**EXERCISE DIRECTIONS:**
All of the data below should be printed again word for word, pictures excluded.

**DATA FOR REVIEW:**
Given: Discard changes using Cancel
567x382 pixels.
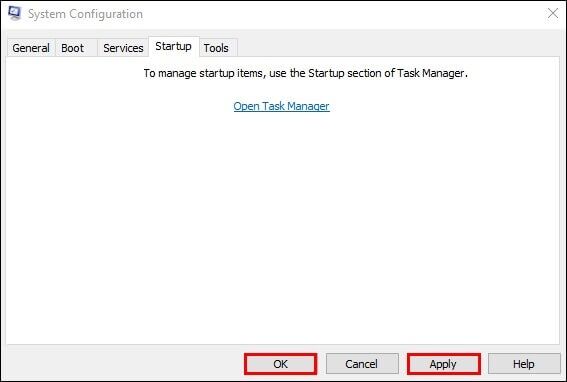Looking at the screenshot, I should click(x=362, y=364).
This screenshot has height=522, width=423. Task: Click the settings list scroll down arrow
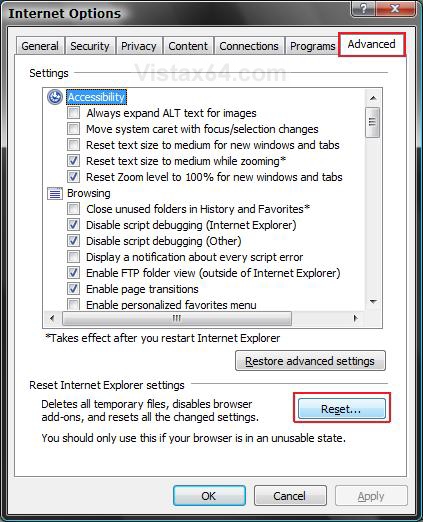[x=373, y=301]
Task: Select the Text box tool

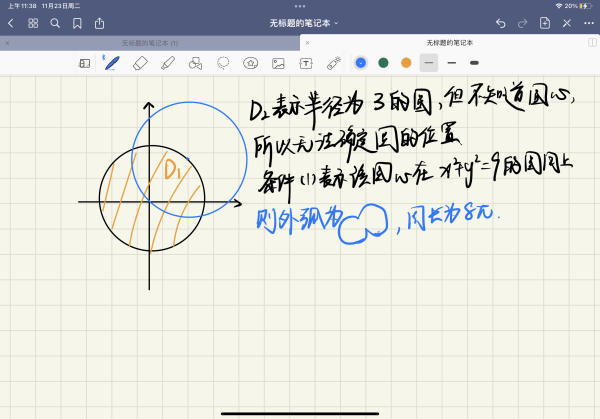Action: coord(306,63)
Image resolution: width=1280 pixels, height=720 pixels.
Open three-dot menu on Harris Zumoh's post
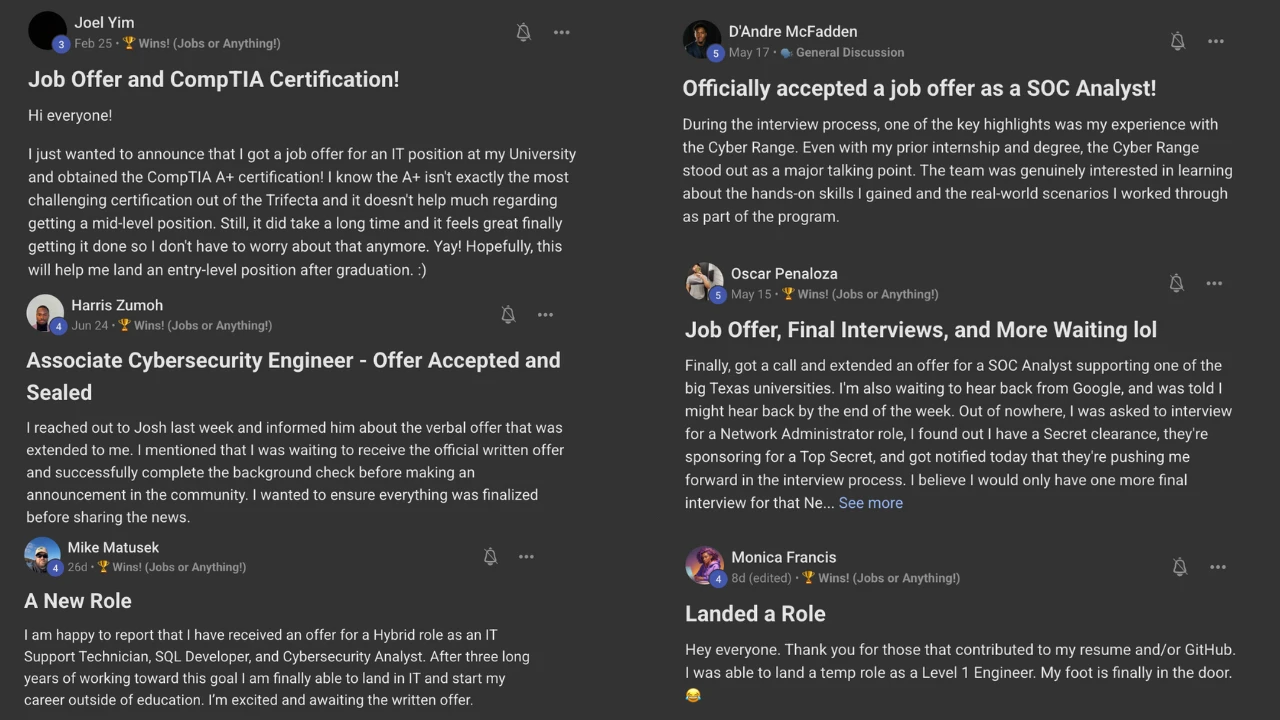pos(545,314)
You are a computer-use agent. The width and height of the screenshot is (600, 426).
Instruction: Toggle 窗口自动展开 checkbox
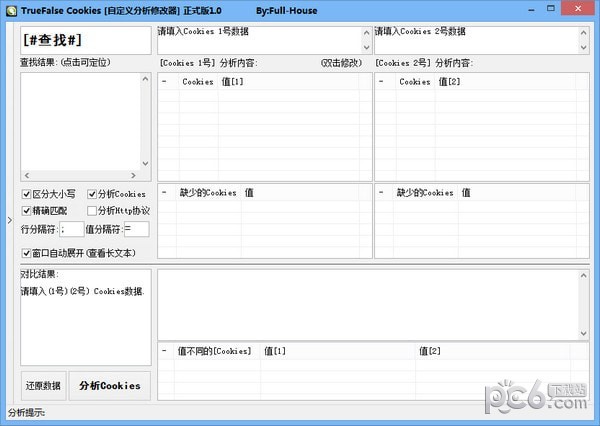[27, 254]
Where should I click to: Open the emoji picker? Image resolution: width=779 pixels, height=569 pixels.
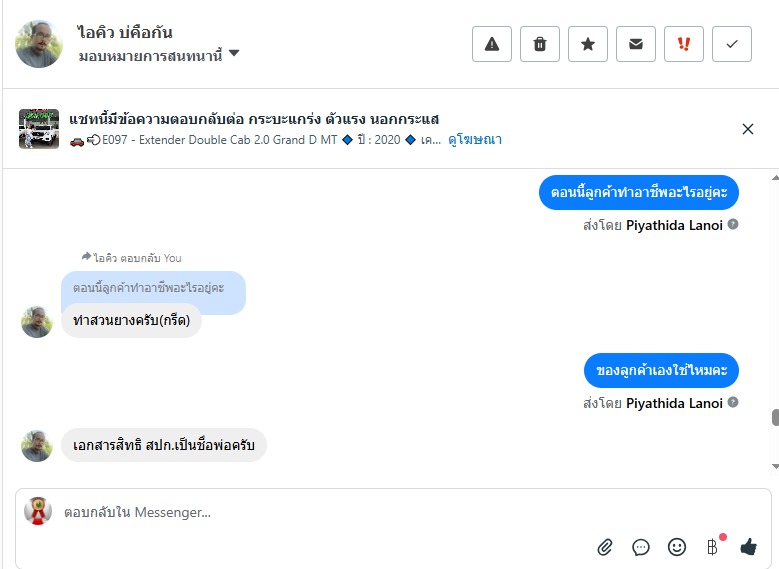[x=677, y=547]
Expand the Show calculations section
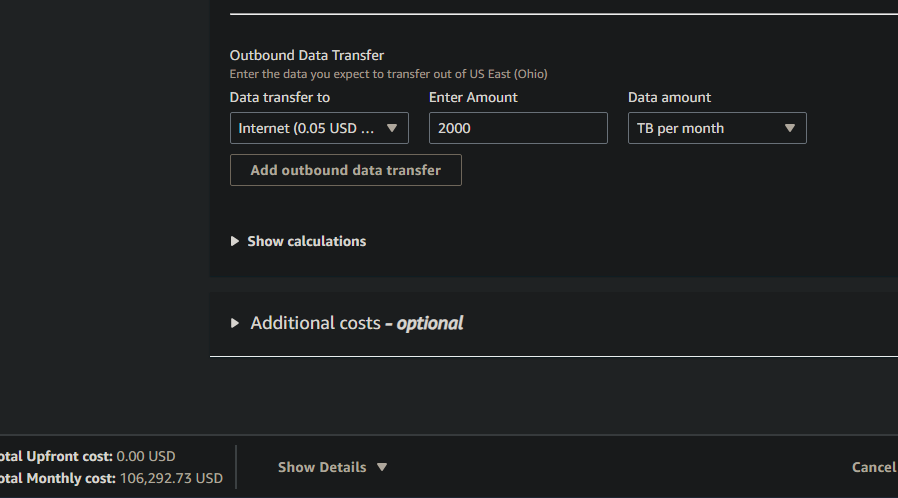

**FINISHED TASK:**
Given: Discard changes using Cancel
567x382 pixels.
Looking at the screenshot, I should click(x=362, y=364).
This screenshot has height=522, width=423. Task: Click the settings list scroll down arrow
[x=373, y=301]
Task: Select the Text box tool

Action: coord(306,63)
Image resolution: width=1280 pixels, height=720 pixels.
Open three-dot menu on Harris Zumoh's post
pos(545,314)
You are a computer-use agent. The width and height of the screenshot is (600, 426).
Instruction: Toggle 窗口自动展开 checkbox
[27, 254]
Where should I click to: Open the emoji picker? Image resolution: width=779 pixels, height=569 pixels.
[x=677, y=547]
Expand the Show calculations section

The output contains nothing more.